* [What to work on]
The output consists only of the lines from the one with "This screenshot has" through the end of the records, each printed exactly, and contains no pictures.

* [Recorded data]

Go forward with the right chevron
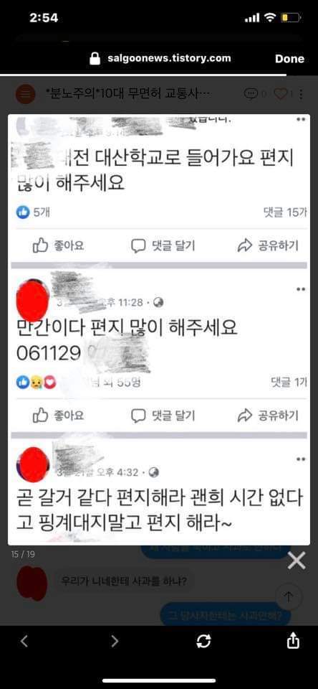The height and width of the screenshot is (689, 318). [x=115, y=641]
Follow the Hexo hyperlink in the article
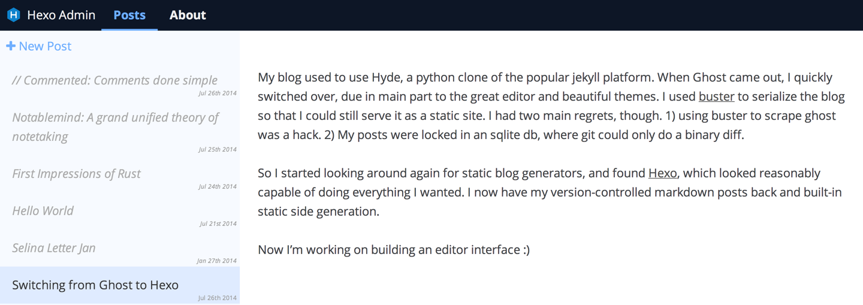 pos(663,173)
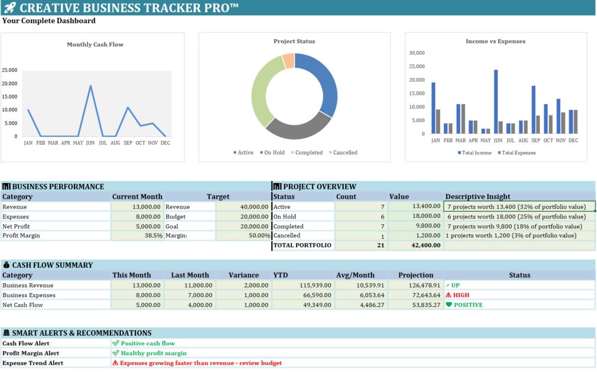The image size is (597, 375).
Task: Click the alarm icon beside SMART ALERTS
Action: 7,333
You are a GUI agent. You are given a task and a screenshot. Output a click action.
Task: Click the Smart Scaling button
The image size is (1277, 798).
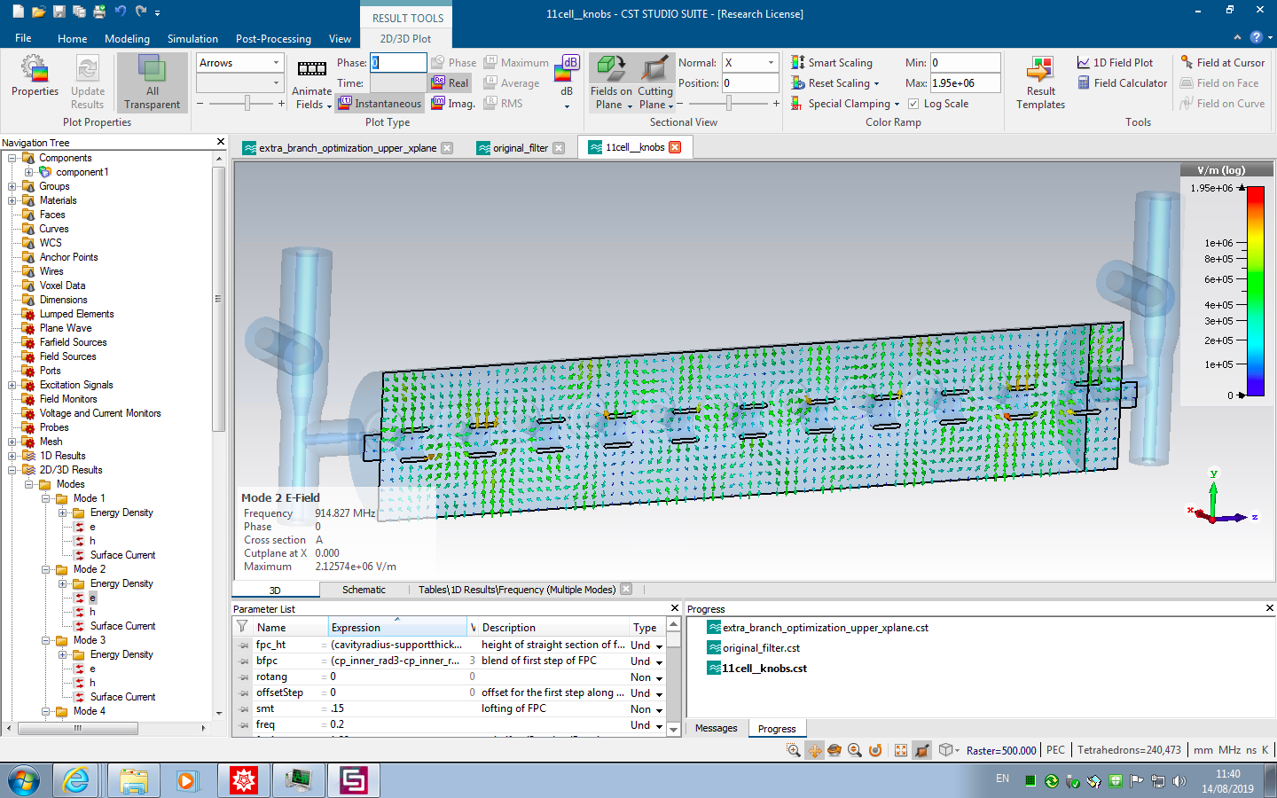tap(832, 63)
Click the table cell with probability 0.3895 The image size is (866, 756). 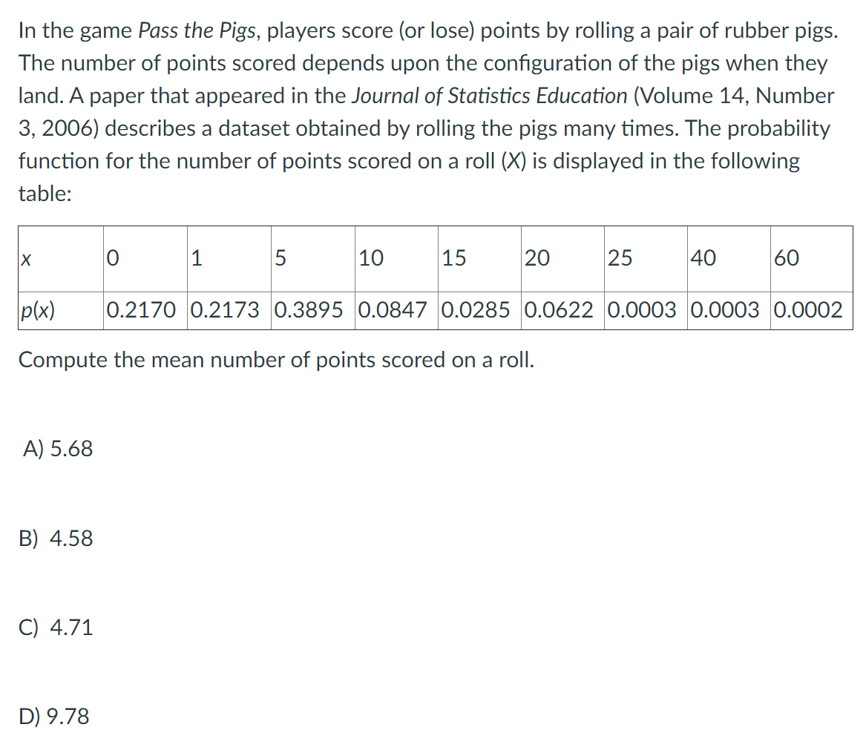click(313, 310)
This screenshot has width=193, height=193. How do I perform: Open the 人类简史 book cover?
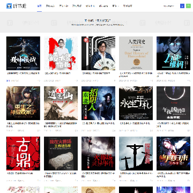136,53
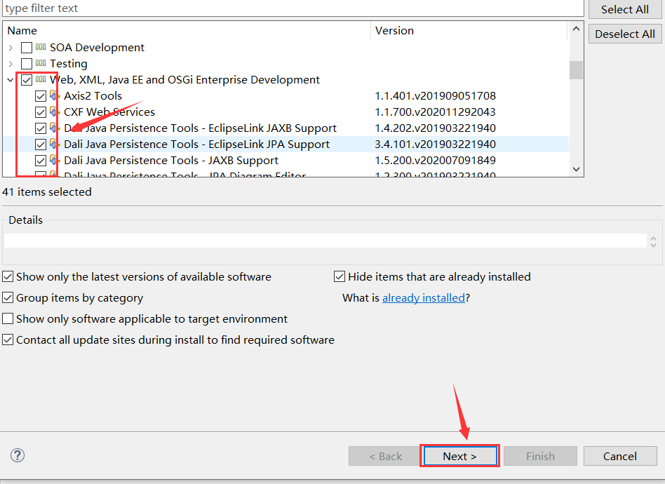Click the Dali JAXB Support feature icon

point(55,161)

* [Answer below]
This screenshot has width=193, height=193. How do I perform: Open the 人类简史 book cover?
136,53
Click the Dali JAXB Support feature icon

point(55,161)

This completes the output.